> Aim A: In the passage on Texas doughnut housing, swap "cyber lounges" for "media lounges" and write out the section starting with "KTGY’s projects center" and going on through "a pedestrian-only promenade.".
> Aim B:
Answer each question from the passage on Texas doughnut housing, one answer per line.
(i) At least how much land do most Texas doughnuts require?
(ii) In what city is KTGY Group based?
(iii) At which school did Wells take part in the third-year design studio?
> Aim C: Extend the passage on Texas doughnut housing, beginning right after its final sentence.

[Start Quoted passage]

The problem is that most Texas doughnuts are massive structures that require at least two acres of land for aboveground parking plus residences. Because of their size, these residential sites become “islands in suburban places. There’s no infrastructure for people to walk to around these developments,” says architect Emily Arden Wells, “The Texas doughnut doesn’t actually solve the problem of suburban sprawl; it just hides the parking garage.”

Now, a few forward-thinking architects are taking the best elements of Texas doughnuts to make more walkable, thoughtful, appealing projects overall. Wanting to create suburban projects where residents could have urban amenities at hand, Irvine, California-based KTGY Group, Inc., Architecture + Planning is creating a host of innovative projects that use the core idea of the Texas Doughnut in a thoroughly modern way. “Site selection is key,” says David Senden, principal with KTGY Group. “There are some developments where the city is the amenity.  For others, we really need to think about how we create a sense of community.”

KTGY’s projects center on the needs of hipper, tech-savvy residents, offering services that move the typical Texas doughnut into a more relevant typology. “It’s gone past simply a club room and a little exercise closet,” Senden notes. “We’re doing things like YouTube recording studios, Xbox/PlayStation rooms, full-blown health clubs in addition to funky gathering spaces and cyber lounges.” A project in Eugene, Oregon offers plentiful indoor bicycle parking, a two-level tiered courtyard with a swimming pool, and a parking garage clad in an art installation; a Long Beach, California development has a rooftop lounge with pool, spa, and outdoor fireplaces, along with shops, cafés, and restaurants at street level that front a pedestrian-only promenade.

Wells proposes another interesting Texas doughnut idea, geared towards a demographic not generally drawn to this design type. Working with professors Keith Krumwiede and Kathleen John-Alder as part of her third-year design studio at Yale University School of Architecture, Wells reimagined the typical Texas doughnut for “a young professional family who wants a green space but doesn’t want to mow the lawn, who wants urban living with amenities in the building, but doesn’t want to give up their single-family home concept.”

[End Quoted passage]
[Start Source excerpt]

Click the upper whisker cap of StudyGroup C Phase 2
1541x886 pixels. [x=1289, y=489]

[End Source excerpt]

> Exercise result A:
KTGY’s projects center on the needs of hipper, tech-savvy residents, offering services that move the typical Texas doughnut into a more relevant typology. “It’s gone past simply a club room and a little exercise closet,” Senden notes. “We’re doing things like YouTube recording studios, Xbox/PlayStation rooms, full-blown health clubs in addition to funky gathering spaces and media lounges.” A project in Eugene, Oregon offers plentiful indoor bicycle parking, a two-level tiered courtyard with a swimming pool, and a parking garage clad in an art installation; a Long Beach, California development has a rooftop lounge with pool, spa, and outdoor fireplaces, along with shops, cafés, and restaurants at street level that front a pedestrian-only promenade.

> Exercise result B:
(i) At least two acres
(ii) Irvine, California
(iii) Yale University School of Architecture

> Exercise result C:
In her as-yet unbuilt Texas Doughnut Redux, the apartment building and adjacent parking garage are designed with an overall layer of green, from a perimeter of street trees on the sidewalk to a mossy jungle-like ground floor. Living spaces built with high-end finishes would be separated from the garage by grassy courtyards or screens of living bamboo that would “buffer the transition from car to home,” says Wells. The garage itself would be fringed with more trees, along with LED art installation screens. A neighborhood vibe would be encouraged through rooftop pools and running tracks, communal courtyards, and street-level restaurants, shops, and cafés.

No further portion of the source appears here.